In this study, we used a select set of SSR markers to perform AM in E. grandis Hill ex Maiden for resistance to the gall wasp L. invasa and verified the associated SSRs in E. tereticornis Smith. SSRs have been the choice of markers for AM studies in many selfing34,38,39 and outcrossing plants35,36,37. Both E. grandis and E. tereticornis are important species in terms of breeding and genomic efforts40, and E. grandis is the second tree genome (after Populus trichocarpa Torr. & Gray) to be sequenced41. Variation in L. invasa resistance has been observed in E. grandis15 and also E. tereticornis16. Low population differentiation has been identified in E. grandis by isozyme markers (GST = 0.12)42 and SSRs (FST = 0.037)43 and also in E. tereticornis by SSRs (FST = 0.012)44, suggesting a weak population structure that is ideal for AM analyses. Furthermore, though verification of association in additional population(s) is a valuable tool to demonstrate cross-population utility, only a few studies in plants have to date conducted it17. The objectives of this study were to (1) detect and verify the marker loci associated with resistance to L. invasa and (2) identify the favourable alleles for potential use in marker assisted selection in Eucalyptus. So far to our knowledge, this is the first report of mapping genomic loci associated with gall-inducing pest resistance in plants.

Materials and Methods

Plant materials

A total of 470 individual trees of E. grandis were sampled as a ‘discovery’ population from a provenance/progeny trial located at Zhaoqing City (112°27′E, 23°03′N), Guangdong Province, China. The trial was laid out following a randomized complete block design, with 32 replicates of single-tree (per family) plots at 2 × 3 m spacing. One to five trees (the first five replicates) were sampled from each of 158 open-pollinated (half-sib) families representing 16 natural seed sources (provenances) across the range of E. grandis in Australia43. A ‘verification’ population of 303 individual trees of E. tereticornis was sampled from a provenance/progeny trial located at Zhanjiang City (110°05′E, 21°16′N), Guangdong Province, China, which had been planted with four replicates of four-tree (per family) row plots in a randomized complete block design16. One to seven trees (the first two replicates) were sampled from each of 77 open-pollinated families from 11 natural provenances in Australia as described earlier16. Leaf samples were collected in July 2011 and March 2015 for E. grandis and E. tereticornis at ages of 15 and 31 months after planting, respectively. The leaves were stored at −80 °C prior to DNA extraction.
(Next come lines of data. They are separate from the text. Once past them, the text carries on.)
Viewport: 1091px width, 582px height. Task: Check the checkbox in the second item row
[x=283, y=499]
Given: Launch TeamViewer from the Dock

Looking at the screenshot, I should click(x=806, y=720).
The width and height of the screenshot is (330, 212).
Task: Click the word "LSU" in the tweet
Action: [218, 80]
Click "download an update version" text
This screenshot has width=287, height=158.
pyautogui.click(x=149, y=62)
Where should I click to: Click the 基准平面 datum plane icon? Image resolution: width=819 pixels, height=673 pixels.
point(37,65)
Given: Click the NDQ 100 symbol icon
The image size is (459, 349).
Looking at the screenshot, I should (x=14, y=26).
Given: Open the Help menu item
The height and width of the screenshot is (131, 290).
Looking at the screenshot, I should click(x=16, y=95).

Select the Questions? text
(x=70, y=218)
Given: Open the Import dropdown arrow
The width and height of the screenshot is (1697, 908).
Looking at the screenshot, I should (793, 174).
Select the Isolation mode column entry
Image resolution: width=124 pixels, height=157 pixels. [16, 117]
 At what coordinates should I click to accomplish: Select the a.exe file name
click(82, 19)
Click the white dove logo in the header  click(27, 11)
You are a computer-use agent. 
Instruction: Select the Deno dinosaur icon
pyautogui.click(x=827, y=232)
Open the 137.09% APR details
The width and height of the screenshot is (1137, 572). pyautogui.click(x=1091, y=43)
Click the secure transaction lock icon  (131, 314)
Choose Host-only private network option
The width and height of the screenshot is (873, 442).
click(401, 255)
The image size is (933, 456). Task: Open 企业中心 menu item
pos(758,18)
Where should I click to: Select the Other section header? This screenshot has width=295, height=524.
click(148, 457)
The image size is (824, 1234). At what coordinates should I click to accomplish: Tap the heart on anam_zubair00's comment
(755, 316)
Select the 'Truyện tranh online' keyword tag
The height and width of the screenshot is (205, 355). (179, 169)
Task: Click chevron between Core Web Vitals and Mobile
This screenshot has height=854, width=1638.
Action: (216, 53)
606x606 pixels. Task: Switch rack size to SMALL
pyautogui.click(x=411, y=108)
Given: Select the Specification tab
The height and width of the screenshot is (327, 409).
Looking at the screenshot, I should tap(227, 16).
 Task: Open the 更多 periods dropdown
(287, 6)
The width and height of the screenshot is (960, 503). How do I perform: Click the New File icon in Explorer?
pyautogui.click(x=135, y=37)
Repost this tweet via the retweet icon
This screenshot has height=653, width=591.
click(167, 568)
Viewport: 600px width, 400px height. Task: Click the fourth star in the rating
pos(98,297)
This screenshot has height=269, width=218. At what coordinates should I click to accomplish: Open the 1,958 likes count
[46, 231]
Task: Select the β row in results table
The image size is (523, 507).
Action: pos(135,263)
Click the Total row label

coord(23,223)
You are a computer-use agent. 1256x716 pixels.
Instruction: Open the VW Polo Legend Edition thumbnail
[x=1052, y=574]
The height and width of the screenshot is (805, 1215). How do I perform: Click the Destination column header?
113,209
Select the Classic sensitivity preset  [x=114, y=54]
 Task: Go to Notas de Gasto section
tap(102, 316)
Assessment of L. invasa infestation

Natural infestation of L. invasa was assessed for the E. grandis trial at age of 15 months when the gall incidence was evident. As different infestation indices were adopted in the literature11,14,15, we employed a five-grade criterion based on the number of galls visible on a whole tree as performed similarly by Goud et al.14, namely, grade 1 = 50 and more galls, grade 2 = 10–49 galls, grade 3 = 9 and less galls, grade 4 = multiple sprouts without galls and grade 5 = no symptom.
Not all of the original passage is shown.